Putting it All Together

Finally, let’s update main to account for our changes:

int main(void) {
  std::filesystem::path configPath{"config.json"};
  Vault::Client vaultClient = getVaultClient();

  if (vaultClient.is_authenticated()) {
    try {
      DatabaseConfig databaseConfig =
          getDatabaseConfiguration(configPath).withSecrets(vaultClient);
      pqxx::connection databaseConnection{databaseConfig.connectionString()};

      if (databaseConnection.is_open()) {
        std::cout << "Connected" << std::endl;
      } else {
        std::cout << "Could not connect" << std::endl;
      }
    } catch (const std::exception &e) {
      std::cout << e.what() << std::endl;
    }
  } else {
    std::cout << "Unable to authenticate to Vault" << std::endl;
  }
}

Running the Example

This example is fully dockerized and uses three separate containers. One for PostgreSQL, one for Vault, and one for our program.
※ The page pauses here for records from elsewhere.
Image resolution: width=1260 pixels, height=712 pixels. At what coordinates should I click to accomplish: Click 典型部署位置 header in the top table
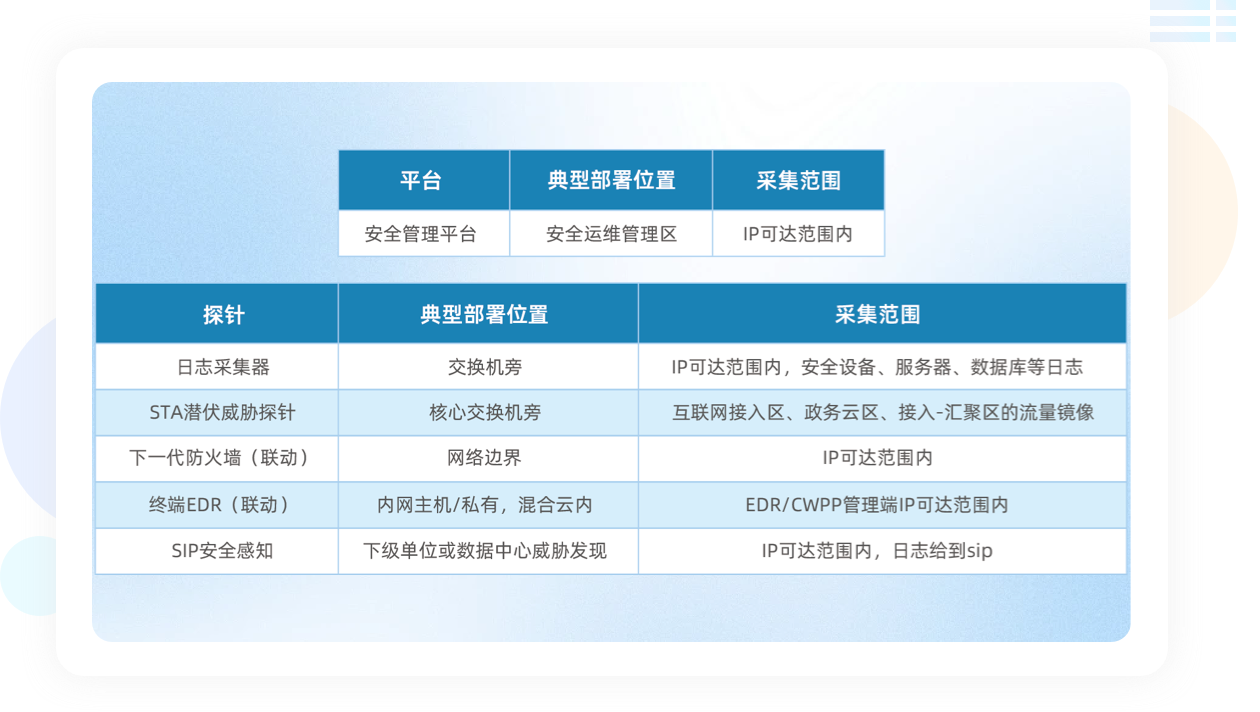tap(611, 181)
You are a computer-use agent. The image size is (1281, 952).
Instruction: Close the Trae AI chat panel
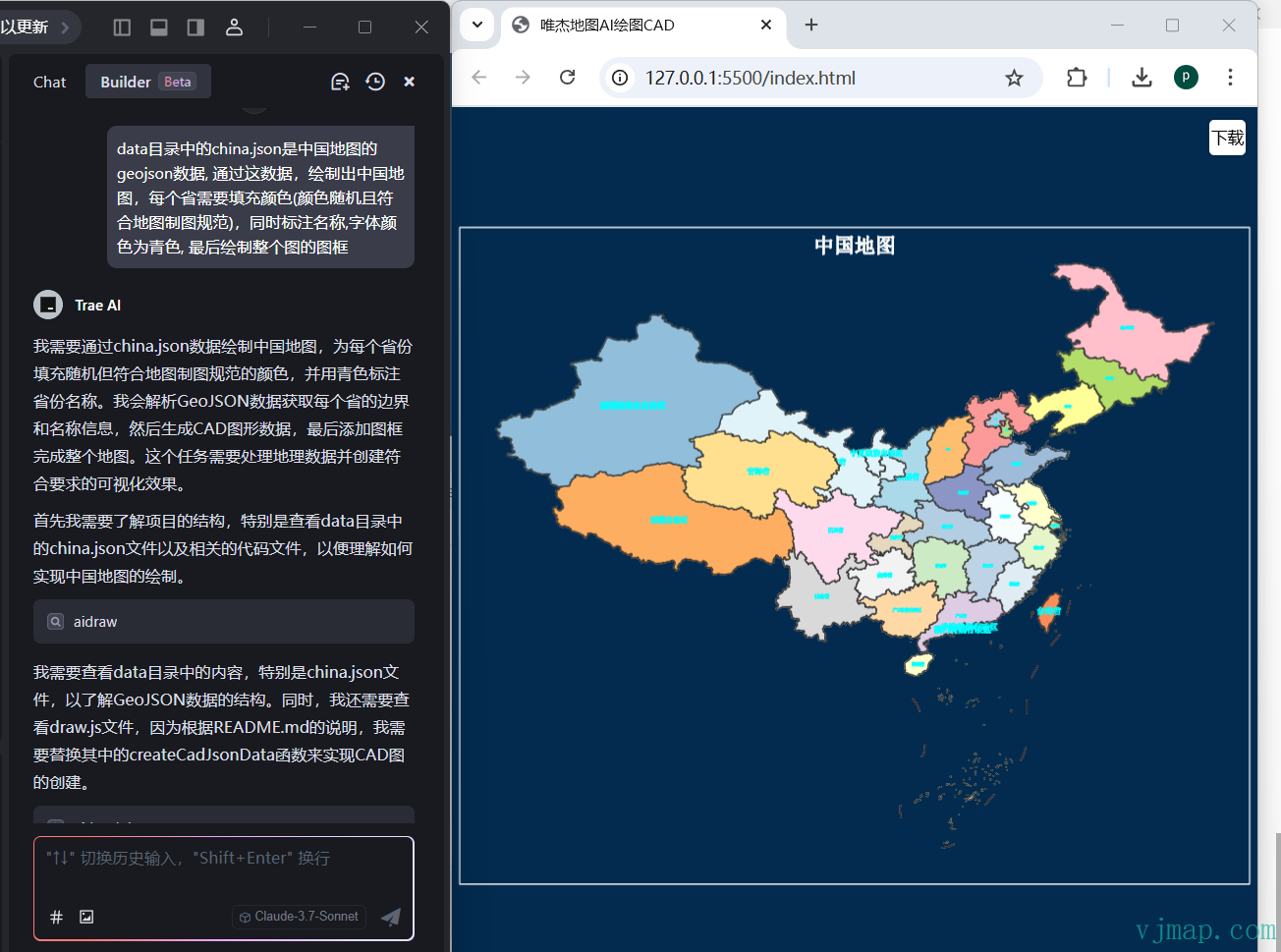(409, 82)
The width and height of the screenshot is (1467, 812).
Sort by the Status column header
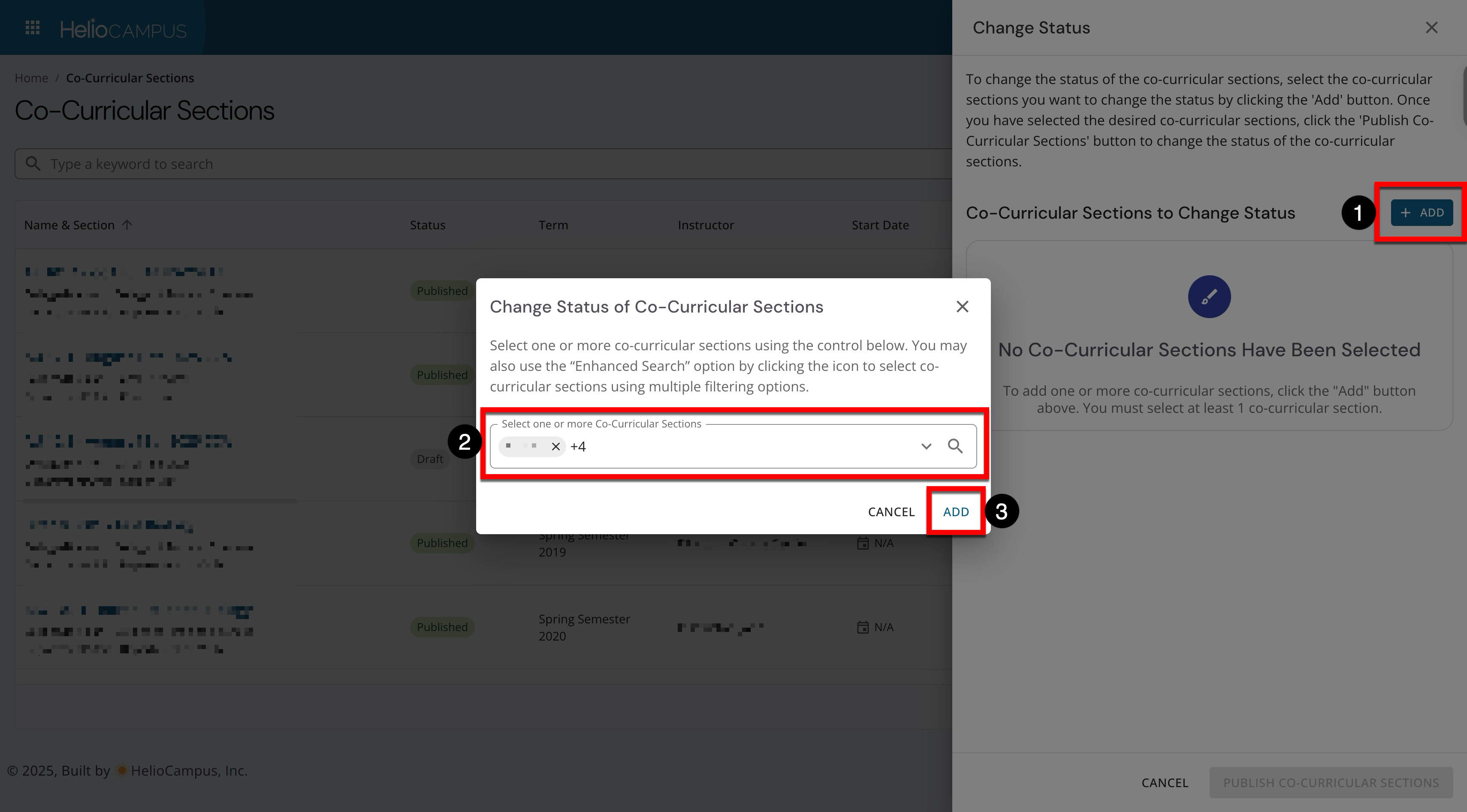pos(427,226)
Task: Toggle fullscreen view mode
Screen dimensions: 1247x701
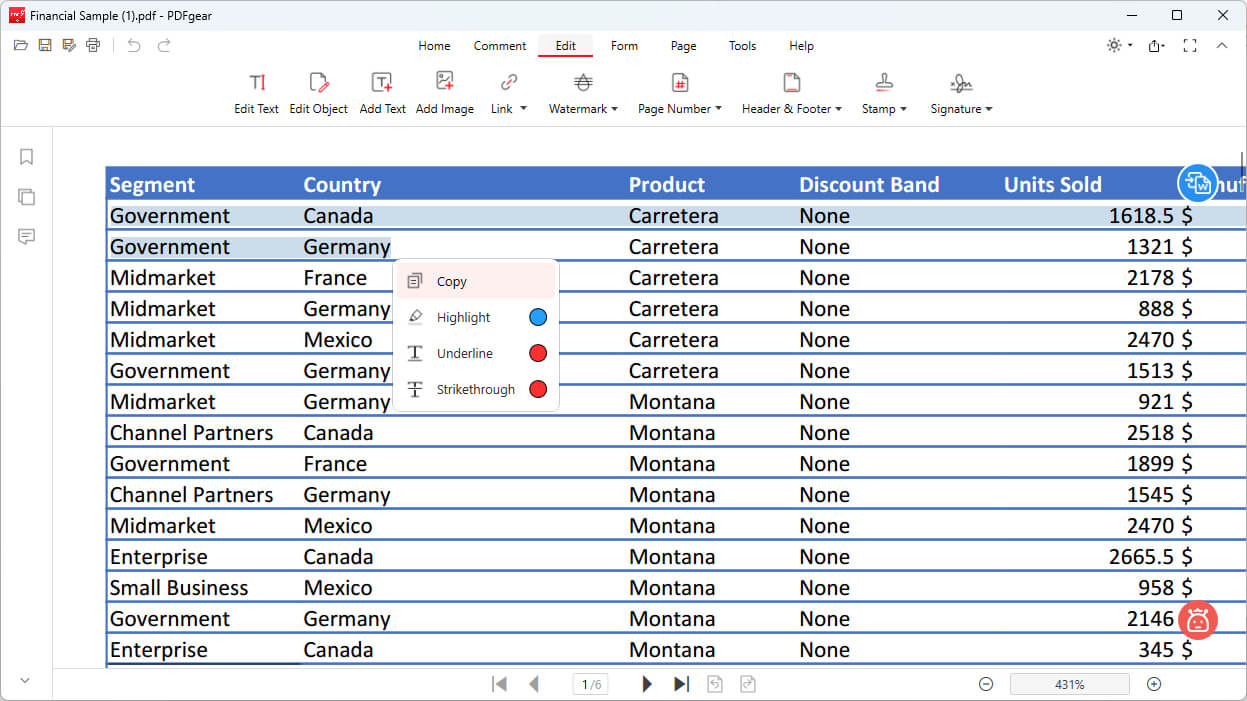Action: [1189, 45]
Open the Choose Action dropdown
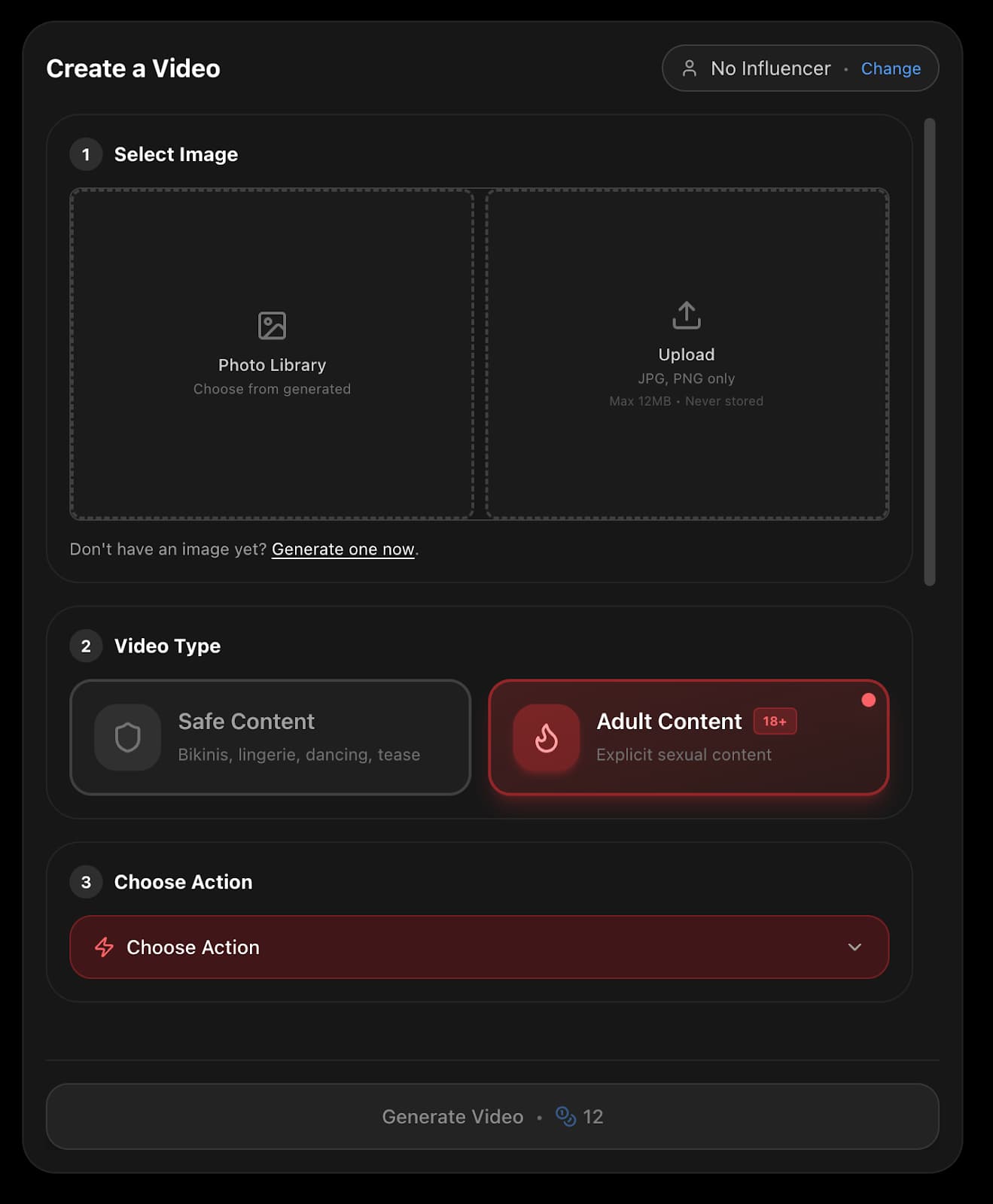 [x=479, y=947]
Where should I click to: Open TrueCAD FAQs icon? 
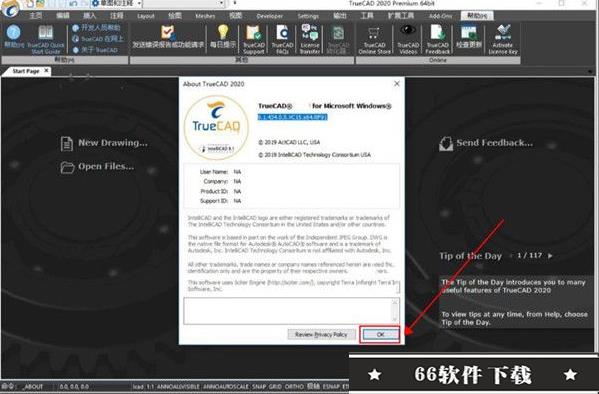click(x=282, y=39)
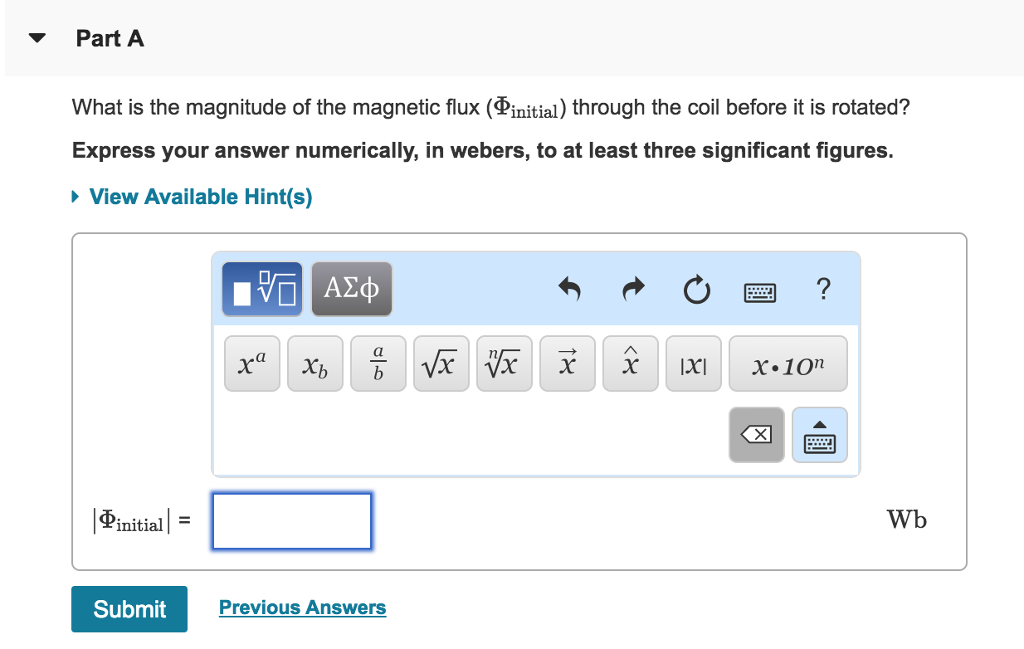This screenshot has width=1024, height=649.
Task: Insert a vector symbol over x
Action: click(566, 363)
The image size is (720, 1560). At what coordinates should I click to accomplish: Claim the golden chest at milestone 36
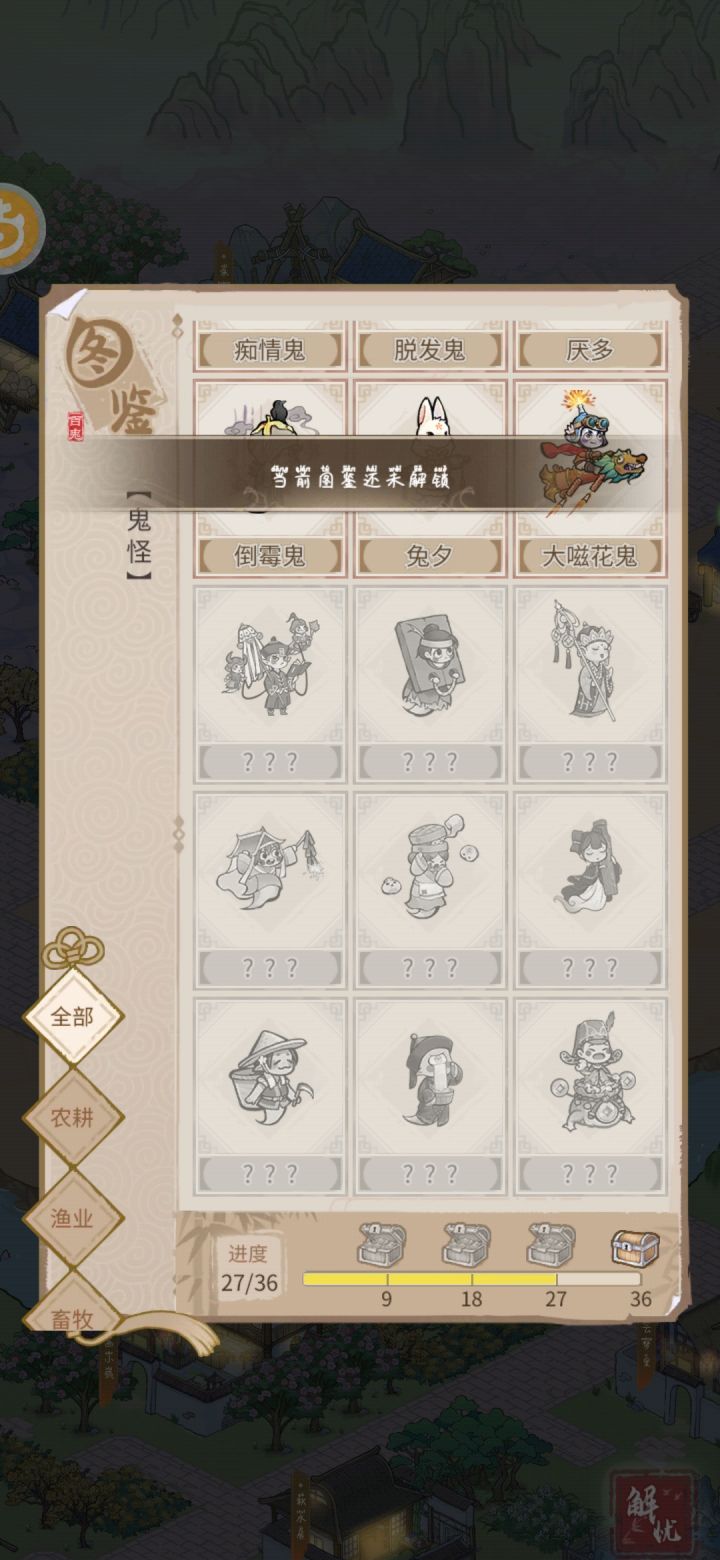click(636, 1246)
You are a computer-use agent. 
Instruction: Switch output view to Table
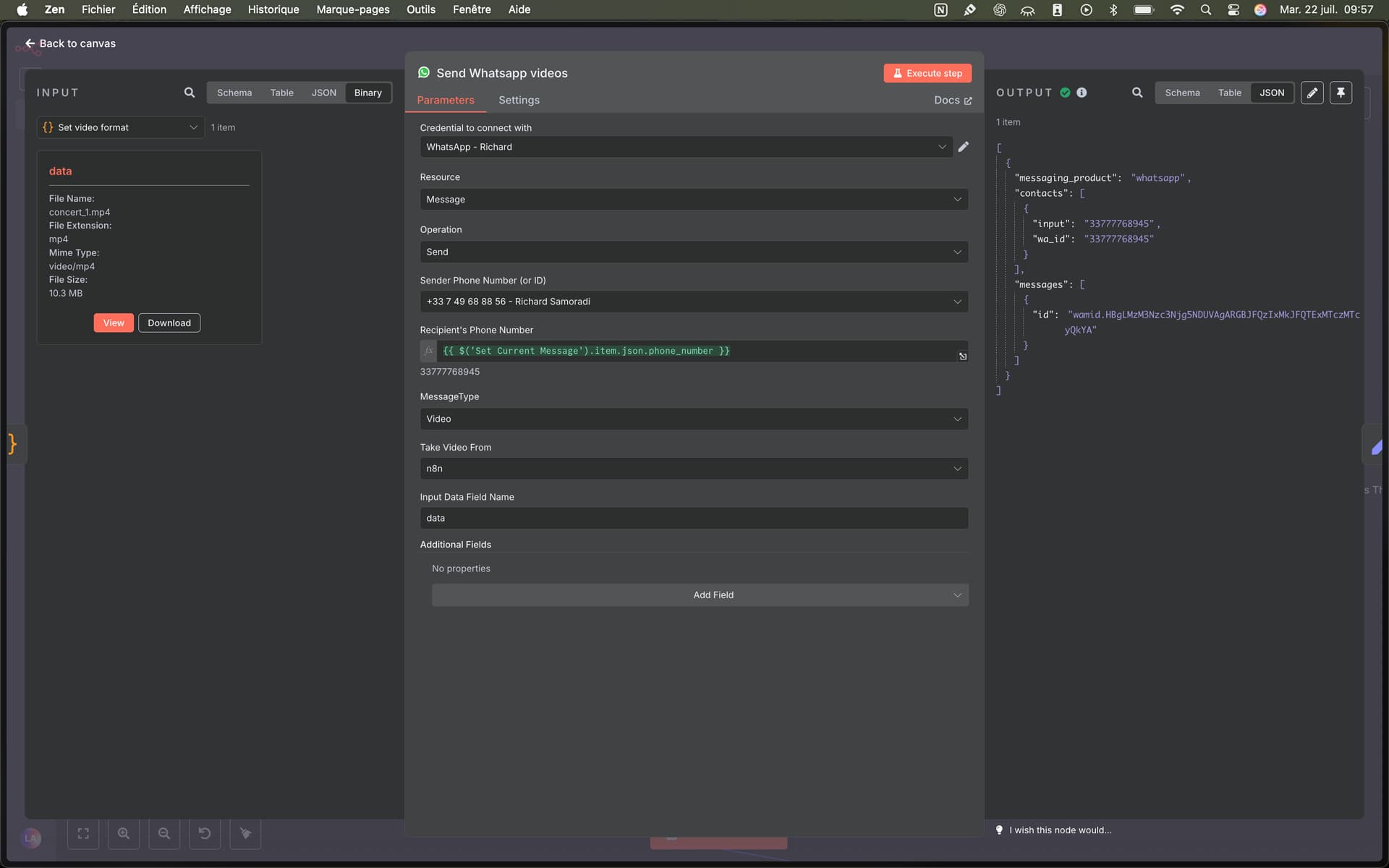pos(1229,93)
The following commands will run the example.

In one terminal:

make docker-network
make postgres

In another terminal:

make vault

In a third terminal, copy the root token from the second terminal output after Vault has completed booting:

vault/setup # paste the root token value when prompted
make docker-run

You will see the output Connected in the terminal if successful.

Wrap-Up

This example is meant to demonstrate that the lift into secrets management can be both simple and low effort. In order to make this more generic a move away from the json library custom deserializers will be necessary. This would allow us to take all values as a map and construct our configuration values using an initial map with all values potentially swapped out with vault supplied values if applicable. We would parse the initial configuration into a map and pass that to all of our various configuration types. It would be a good idea at this point to change the constructor to only offer one type of construction ala std::unordered_map, Vault::Client, Vault::Path that provides the configuration slice necessary, the Vault client, and the path to the secret mount that holds the values. The constructor can then iterate through its members, swapping out what is provided and constructing a real instance to use.